On Thursday, 27 July 2017 at 17:52:09 UTC, H. S. Teoh wrote:
On Thu, Jul 27, 2017 at 11:03:02AM -0400, Steven Schveighoffer via Digitalmars-d wrote: [...]
However, there do exist places where dereferencing null may NOT cause a segmentation fault. For example, see this post by Moritz Maxeiner: https://forum.dlang.org/post/udkdqogtrvanhbotd...@forum.dlang.org

In such cases, the compiled program can have no knowledge that the zero page is mapped somehow.

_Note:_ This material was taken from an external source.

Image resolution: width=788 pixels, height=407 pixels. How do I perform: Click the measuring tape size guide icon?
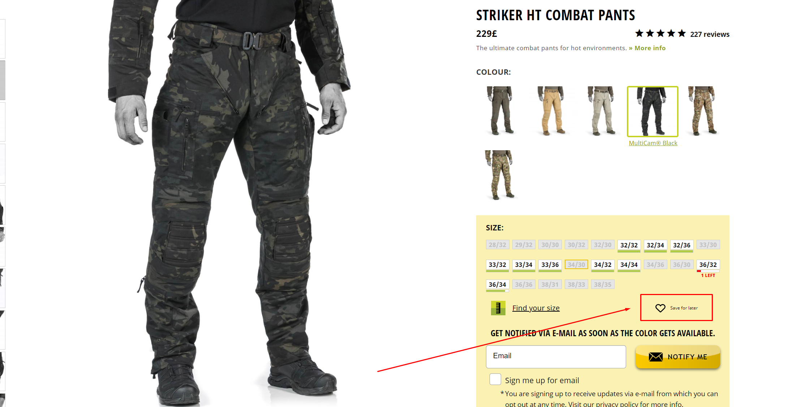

There is no way to prevent it, or guarantee it during compilation.
[...]

There is one flaw with Moritz's example: if the zero page is mapped somehow, that means 0 is potentially a valid address of a variable, and therefore checking for null is basically not only useless but wrong: a null check of the address of this variable will fail, yet the pointer is actually pointing at a valid address that just happens to be 0. IOW, if the zero page is mapped, we're *already* screwed anyway, might as well just give up now.

The point of the example was to show that exploiting the "null dereferences segfault" assumption on a modern Linux system to create completely unexpected behaviour (in the case I showed fgetc is going to make the process hang -> denial of service with hard to detect cause) and break any D program's @safe correctness is almost trivial.